Es penoso que se parta de la premisa de que “quien se me acerca viene buscando beneficios de mi persona”…”algo quiere fulanito de mi”….

La amistad parece ser una especie en extinción. Son pocos los que calificamos como amigo. Se vive de la demagogia, de la mentira, del odio..

Mientras tanto, seguiré inculcándole a mis hijas las buenas costumbres, las normas sanas de convivencia y los valores y principios bíblicos.

Los mismos valores que me inculcaron mis padres. Trataré de seguir cultivando la vocación de servicio y el amor al projimo.

Estoy consciente que el caso es más complejo de lo que parece. Es un problema multifactorial, envuelve muchas aristas…

¿Hasta qué punto nosotros los padres somos culpables de toda esta inversión de valores que afecta nuestra sociedad?.

¿Hasta qué punto hemos sido muy permisivos e indiferentes?.

¿Hasta qué punto hemos mantenido un silencio cómplice y hemos contemplado este triste y desolador escenario con una actitud pasiva y cobarde?…

¿Hasta qué punto no hemos sabido asumir nuestra responsabilidad como padres?.

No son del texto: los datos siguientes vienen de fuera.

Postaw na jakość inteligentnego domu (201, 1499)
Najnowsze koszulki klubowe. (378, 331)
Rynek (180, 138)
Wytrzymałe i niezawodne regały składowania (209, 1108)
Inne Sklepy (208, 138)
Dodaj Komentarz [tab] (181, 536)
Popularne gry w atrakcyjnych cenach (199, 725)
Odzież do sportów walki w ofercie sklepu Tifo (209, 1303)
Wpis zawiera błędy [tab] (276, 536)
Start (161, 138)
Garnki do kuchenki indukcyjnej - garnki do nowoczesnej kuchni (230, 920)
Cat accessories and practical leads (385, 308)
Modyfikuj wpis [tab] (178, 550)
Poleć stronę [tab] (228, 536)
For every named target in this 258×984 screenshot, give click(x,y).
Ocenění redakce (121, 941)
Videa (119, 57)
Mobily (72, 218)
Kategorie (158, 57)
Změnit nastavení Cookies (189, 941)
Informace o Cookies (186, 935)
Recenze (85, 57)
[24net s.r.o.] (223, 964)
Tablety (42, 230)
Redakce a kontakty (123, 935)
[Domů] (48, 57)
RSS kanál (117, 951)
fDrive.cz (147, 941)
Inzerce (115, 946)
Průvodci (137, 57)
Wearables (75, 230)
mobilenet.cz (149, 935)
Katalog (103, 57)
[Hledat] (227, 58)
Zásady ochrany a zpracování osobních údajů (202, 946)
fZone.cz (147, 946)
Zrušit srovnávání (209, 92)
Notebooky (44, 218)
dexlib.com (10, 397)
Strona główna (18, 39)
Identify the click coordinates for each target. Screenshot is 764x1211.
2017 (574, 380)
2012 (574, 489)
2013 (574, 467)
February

Hagamos una introspección y seamos autocríticos. Quizás encontremos las respuestas ante tanta barbarie y atrocidades que hoy contemplamos.

Hay una frase que reza “aquellos vientos traen estas tempestades”.

Otra establece que “se cosecha lo que se siembra”.

Lamentablemente, hemos tocado fondo por nuestra propia irresponsabilidad, nuestro poco carácter, por nuestro mal vivir.

No obstante, creo firmemente que podemos, entre todos, cambiar el derrotero por el que vamos.

La clave para ello es aunar esfuerzos y cambiar la manera y los modelos que, por antonomasia, hemos asumido como normas conductuales.

Obviamente, teniendo siempre a Dios como norte en nuestras vidas y seguir su Santa palabra, la biblia, y sus postulados y principios.

Dios siempre ha estado, está y estará con nosotros. El problema es que hemos sido nosotros los que nos hemos apartado de Su palabra.